Согласно рекомендациям ВОЗ/МОГ (1999 г.) и ВНОК (2001 г.) при измерении АД необходимо соблюдать следующие условия: пациент должен находиться в положении сидя, в удобной позе, измерение проводится в покое после 5-минутного отдыха. Желательно исключить употребление кофе и крепкого чая (в течение часа перед исследованием), курение (в течение 30 мин.), применение симпатомиметиков (включая назальные и глазные капли). Манжету следует накладывать на плечо на уровне сердца так, чтобы ее нижний край располагался на 2 см выше локтевого сгиба. Резиновая часть манжеты должна составлять не менее 2/3 длины предплечья и не менее 3/4 окружности руки. Измерение АД на каждой руке следует проводить не менее 3 раз с интервалом не менее минуты, при этом за конечное АД принимается среднее из двух последних измерений. Воздух в манжету перед измерением быстро нагнетается до величины, превышающей систолическое АД на 30 мм рт.ст. (по исчезновению пульса), а скорость декомпрессии составляет 2 мм рт.ст. в секунду. При первичном осмотре давление определяется на обеих руках, в дальнейшем измерение производится на руке с более высоким АД. У пожилых пациентов (старше 65 лет), больных сахарным диабетом и получающих гипотензивную терапию также следует производить измерение АД в положении стоя - для исключения ортостатической гипотензии.

Методы измерения АД

Инвазивный (прямой) метод измерения АД применяется только в стационарных условиях при хирургических вмешательствах, когда введение в артерию пациента зонда с датчиком давления необходимо для контроля уровня давления. Преимуществом этого метода является то, что давление измеряется постоянно, отображаясь в виде кривой давление/время. Однако пациенты с инвазивным мониторингом АД требуют постоянного наблюдения из-за опасности развития тяжелого кровотечения в случае отсоединения зонда, образования гематомы или тромбоза в месте пункции, присоединения инфекционных осложнений.

Инвазивный

Большее распространение в клинической практике получили неинвазивные методы определения АД. В зависимости от принципа, положенного в основу их работы, различают пальпаторный, аускультативный и осциллометрический методы.

Пальпаторный метод предполагает постепенную компрессию или декомпрессию конечности в области артерии и пальпацию ее дистальнее места окклюзии. Один из первых аппаратов, предложенный в 1876 г. S. Basch, позволял определять систолическое АД. В 1896 г. S. Riva-Rocci предложил использовать охватывающую компрессионную манжету и вертикальный ртутный манометр для пальпаторного метода. Однако узкая манжета (шириной всего 4-5 см) приводила к завышению полученных значений АД до 30 мм рт.ст. Через 5 лет F. Recklinghausen увеличил ширину манжеты до 12 см и в таком виде этот метод существует до настоящего времени. Давление в манжете поднимается до полного прекращения пульса, а затем постепенно снижается. Систолическое АД определяется при давлении в манжете, при котором появляется пульс, а диастолическое - по моментам, когда наполнение пульса заметно снижается либо возникает кажущееся ускорение пульса (pulsus celer).

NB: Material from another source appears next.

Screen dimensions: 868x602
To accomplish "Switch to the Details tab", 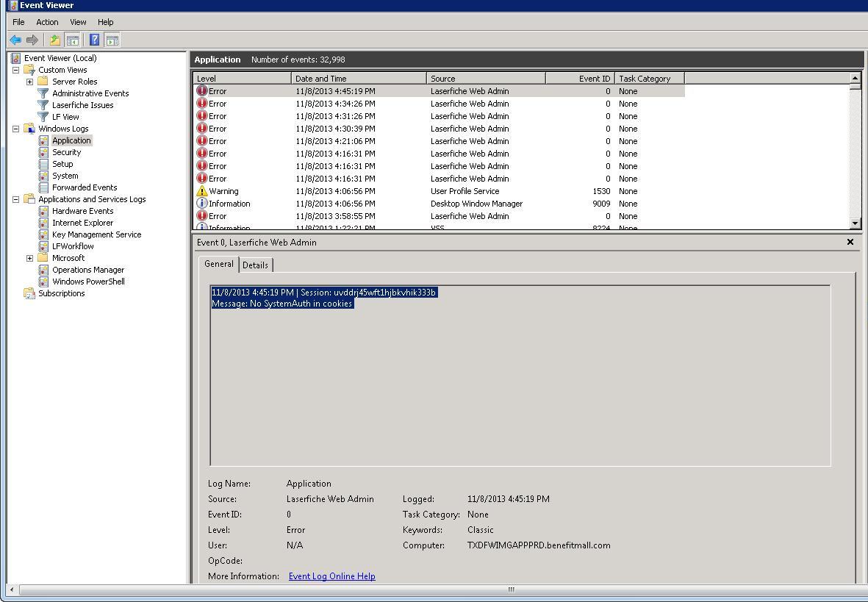I will pyautogui.click(x=255, y=265).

Аускультативный метод измерения АД был предложен в 1905 г. Н.С. Коротковым. Типичный прибор для определения давления по методу Короткова (сфигмоманометр или тонометр) состоит из окклюзионной пневмоманжеты, груши для нагнетания воздуха с регулируемым клапаном для стравливания и устройства, измеряющего давление в манжете. В качестве подобного устройства используются либо ртутные манометры, либо стрелочные манометры анероидного типа, либо электронные манометры. Аускультация производится стетоскопом либо мембранным фонендоскопом, с расположением чувствительной головки у нижнего края манжеты над проекцией плечевой артерии без значительного давления на кожу. САД определяют при декомпрессии манжеты в момент появления первой фазы тонов Короткова, а ДАД - по моменту их исчезновения (пятая фаза). Аускультативная методика в настоящее время признана ВОЗ, как референтный метод неинвазивного определения АД, несмотря на несколько заниженные значения для САД и завышенные - для ДАД по сравнению с цифрами, получаемыми при инвазивном измерении. Важными преимуществами метода является более высокая устойчивость к нарушениям ритма сердца и движениям руки во время измерения. Однако у метода есть и ряд существенных недостатков, связанных с высокой чувствительностью к шумам в помещении, помехам, возникающим при трении манжеты об одежду, а также необходимости точного расположения микрофона над артерией. Точность регистрации АД существенно снижается при низкой интенсивности тонов, наличии «аускультативного провала» или «бесконечного тона». Сложности возникают при обучении больного выслушиванию тонов, снижении слуха у пациентов. Погрешность измерения АД этим методом складывается из погрешности самого метода, манометра и точности определения момента считывания показателей, составляя 7-14 мм рт.ст.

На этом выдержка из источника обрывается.